Hi Bill,
As the chart below illustrates the performance of the two is very similar:
- The EWY is a US-listed ETF providing exposure to the South Korean equity market, heavily weighted to semiconductor giants like Samsung Electronics and SK Hynix.
- iShares MSCI South Korea ETF (IKO) is an ASX-listed ETF that provides direct exposure to the South Korean equity market, again dominated by major tech names like Samsung Electronics and SK Hynix.
MM focused on the EWY ETF due to its size – its the global “go to” for Korean facing exposure:
- The EWY is huge with a market cap in excess of $US17bn whereas the IKO has a relatively tiny market cap of $A126mn, or about 1.3% of the size.

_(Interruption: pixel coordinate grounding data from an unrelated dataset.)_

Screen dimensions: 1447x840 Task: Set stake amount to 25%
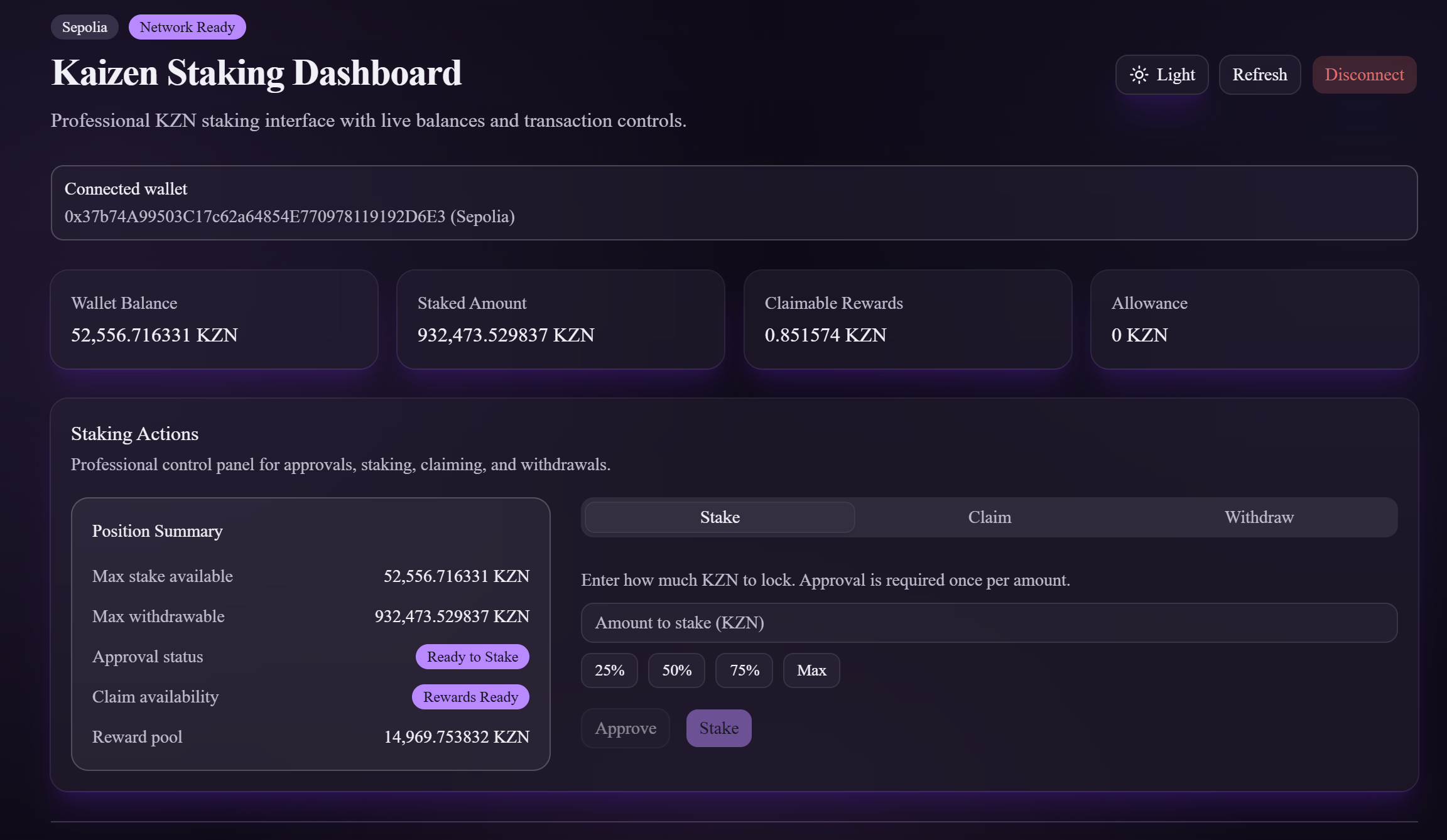pyautogui.click(x=609, y=670)
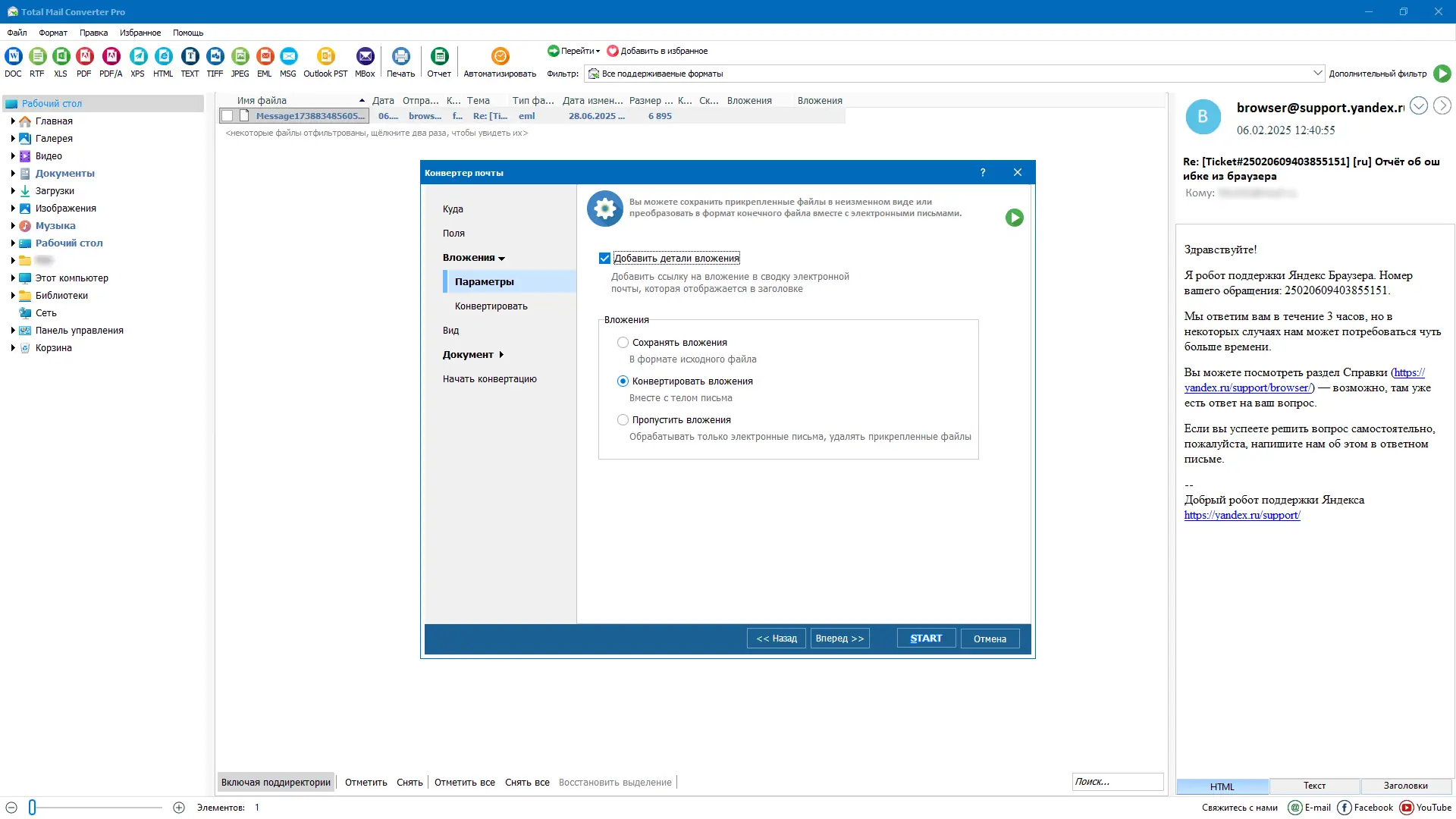The image size is (1456, 819).
Task: Open the yandex.ru/support link in email
Action: coord(1242,516)
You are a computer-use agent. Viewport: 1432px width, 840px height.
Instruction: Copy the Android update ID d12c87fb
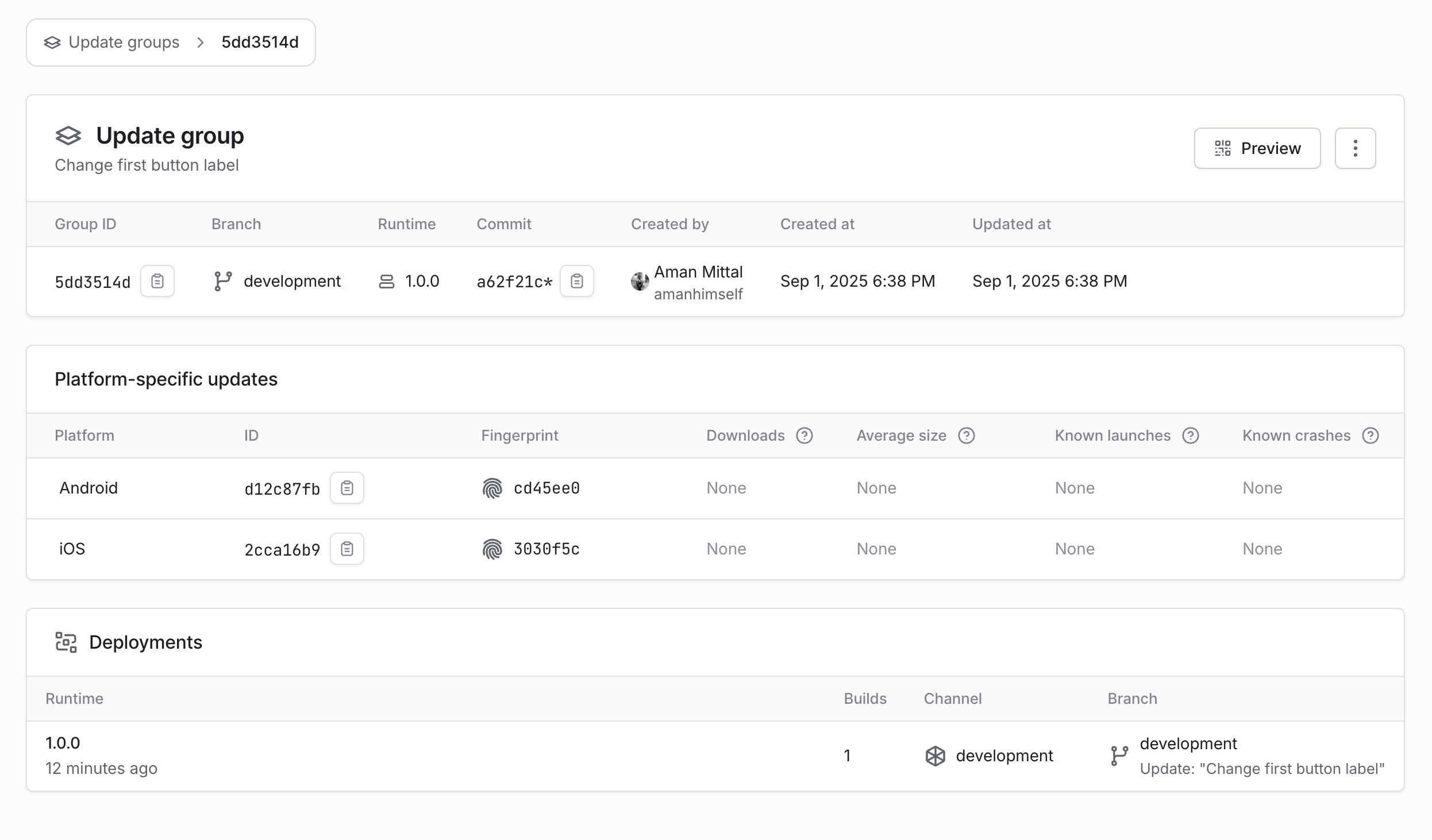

From a comparison perspective they both have pros and cons:
- Due to its size the EWY tends to have far more depth and most importantly tighter spreads.
- The IKO is simple to trade on the ASX, has no tax implications as you mentioned plus its denominated in $A which MM is bullish through 2026.
In terms of volatility you’re broadly on the right track. The Korean market is heavily influenced by retail investors, who account for a large share of trading, well over 60% of trading volume. These investors/traders are more willing to use margin and leveraged products, which can amplify market swings and increase volatility. In contrast, Japanese investors have historically been more cautious, holding large amounts of cash and relying more on institutional investment, which tends to dampen volatility. China and Hong Kong markets can also be volatile, partly due to significant retail participation and sentiment-driven trading, though Chinese households overall have traditionally preferred property, gold and cash over equities.
In terms of SMSF’s (or other Australian entities investing in the US), it is a well trodden path, with a very clear set of rules.
When investing in the US, an Australian investor signs a US tax form (W-8BEN) which tells the US Internal Revenue Service (IRS) that we are not a US taxpayer, but rather a resident of another country (e.g. Australia). Because Australia has a tax treaty with the US, filling out this form means dividends earnt in the US incur 15% withholding tax (30% if no form is filled out). The form confirms we are not subject to US tax filing requirements. Further, we can then generally claim it as a foreign income tax offset when declaring the dividend in an Australian tax return. In terms of capital gains, no tax is applied in the US – it is paid in Australia (if applicable). Noting, Market Matters does not provide tax advice, and investors should seek advice from an accountant with regard to tax matters. We are simply relaying how investing in the US works in practice.